Cole: I think most of our customers, the thing they understand most is price. They understand that from morning until night.

They don’t understand what we do, they don’t understand what it takes to determine price, and they don’t understand anything to do with the technical side of it. They don’t understand any of it. They also have a need to appear to be smart.

So, everything we can do to make them smart and knowledgeable, and that’s not giving them a master’s degree in horticulture, but it’s figuring out what it is that they need to know and then delivering it to them.


Bowen: They’re receptive to that education?

Cole: Oh, yeah, because if they can be the expert on why to hire the Bruce Company or why hire Greater Texas Landscape, maybe their pricing is a little higher, but in their gut, if they understand it and can explain it to somebody else, they can sell it. Now for GCs with construction, that’s a little different. The kind of resource we provide is, “Let us help you with your budgeting way up front.” We’re their support team.


Rotolo:
We’ll actually go through the process of putting the bid together, but we’ll take pictures of the property and we’ll show them, “OK, here’s the price for what you’re getting,” and just put the basic what you see that they’re getting, or we’ll actually break out the pricing.

# Material supplied
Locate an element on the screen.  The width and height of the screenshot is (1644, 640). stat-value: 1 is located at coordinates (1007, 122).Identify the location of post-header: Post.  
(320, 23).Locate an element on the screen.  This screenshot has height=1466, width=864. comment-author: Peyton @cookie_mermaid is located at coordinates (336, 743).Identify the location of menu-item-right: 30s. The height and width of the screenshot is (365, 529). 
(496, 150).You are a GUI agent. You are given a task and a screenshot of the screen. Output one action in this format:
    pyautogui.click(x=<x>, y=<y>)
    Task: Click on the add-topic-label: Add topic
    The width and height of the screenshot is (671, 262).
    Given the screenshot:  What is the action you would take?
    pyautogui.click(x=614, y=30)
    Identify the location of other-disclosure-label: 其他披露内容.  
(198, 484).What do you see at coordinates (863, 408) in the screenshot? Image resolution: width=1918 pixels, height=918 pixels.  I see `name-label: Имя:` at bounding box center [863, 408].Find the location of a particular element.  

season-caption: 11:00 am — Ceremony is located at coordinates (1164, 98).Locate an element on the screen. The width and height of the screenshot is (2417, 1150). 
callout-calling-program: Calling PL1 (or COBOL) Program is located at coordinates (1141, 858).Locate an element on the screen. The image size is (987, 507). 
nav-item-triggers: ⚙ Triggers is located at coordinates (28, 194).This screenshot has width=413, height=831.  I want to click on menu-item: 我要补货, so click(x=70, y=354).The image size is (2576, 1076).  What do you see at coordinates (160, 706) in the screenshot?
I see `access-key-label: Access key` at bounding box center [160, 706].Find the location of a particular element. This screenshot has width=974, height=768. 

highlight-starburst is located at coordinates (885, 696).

# Questions to answer
A) In the landscaping interview, what does Cole say customers understand most?
B) Condense the paragraph of the landscaping interview that begins "Oh, yeah, because if they can be the expert" into two or three sentences, keeping its main facts.
C) Continue the landscaping interview from its final sentence.

# Task-by-task outputs
A) Price.

B) Customers are receptive to education because if they understand a firm like the Bruce Company or Greater Texas Landscape well enough to explain it to others, they can sell it even at a somewhat higher price. General contractors in construction are different: the firm helps them with budgeting early on, acting as their support team.

C)
Bowen: Are they receptive to that?

Rotolo: It depends on the client. Some of them, they just want it as cheap as they can get it. But if it’s a client that’s conscious of their landscaping, conscious of that, it’s a very good tool and they’re pretty receptive.


Reeve: Then they see the progress over three or four years that you’ve made on the property. We’ve also started raising prices pretty aggressively this year. That’s a new thing we’re doing, and we’ve had some pushback from some of our customers, but our market prices are generally starting to rise again. We gave one an option the other day to get 3 percent and roll it over, but if they bid it out they’re going to hit them for 5 percent. They took the three.